The textbook so far is the most aggravating and trivial text I have been forced to read outside government promotional materials – and is idiosyncratically presented, stuffed full of repeated grammatical and punctuation errors – even juicy spellos such as  ‘commodoties’ – and hyphenated by the publisher’s cat. The authors seem to have taken it in turns to jot down random cultural facts on service station serviettes while on a lengthy interstate motoring weekend, perhaps on their way to a political T-shirt expo somewhere. I have no idea who they think their audience is, or why they think anyone might read this book.
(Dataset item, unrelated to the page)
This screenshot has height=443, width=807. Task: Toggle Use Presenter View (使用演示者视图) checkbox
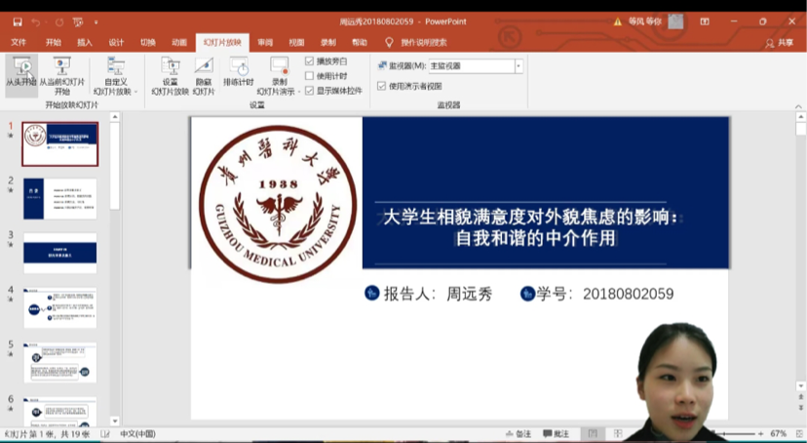(x=382, y=86)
It makes their previous work, which I privately think of as Multi-illiteracies, look almost scholarly.

So I was disinclined to follow the direction of the subject coordinator when he recommended reading, alongside this dreadful item, anything that Google retrieves on the topic of ‘Matthew Crawford +soulcraft’. By now deeply distrustful of the coordinat0r’s judgement, I located the foundation article – and was captivated.

Shop Class as Soulcraft

Crawford’s thesis is that manual work, as in craftsmanship or trade skills, is ultimately satisfying because it engages more of the person’s capacities – it is ‘intrinsically rich, cognitively, socially, and in its broader psychic appeal’. He explains the devaluing of this kind of work against the purely virtual work that seems the inevitable end for cubicle fodder by discussing how ‘shop class’ (what we would call ‘industrial design’) was introduced to persuade office workers to come home from their soulless routine to a personal arts and crafts movement, and to make factory workers feel better about the thoughtless routine of their assembly line.

He describes the very simple process where first blue collar and then white collar jobs are stripped of expertise, of a holistic knowledge born of experience, enabling less-skilled, stupider and therefore cheaper employees to be used. Crawford asserts that the central imperative of capitalism ‘assiduously partitions thinking from doing’, and recommends that young people be set against this inner enemy by going to uni but learning a trade in the summer holidays. This resembles what my children are doing, but their craft materials are not entirely tangible – teaching English as a second language, making music, and making films.

‘The best article ever published in an educational journal’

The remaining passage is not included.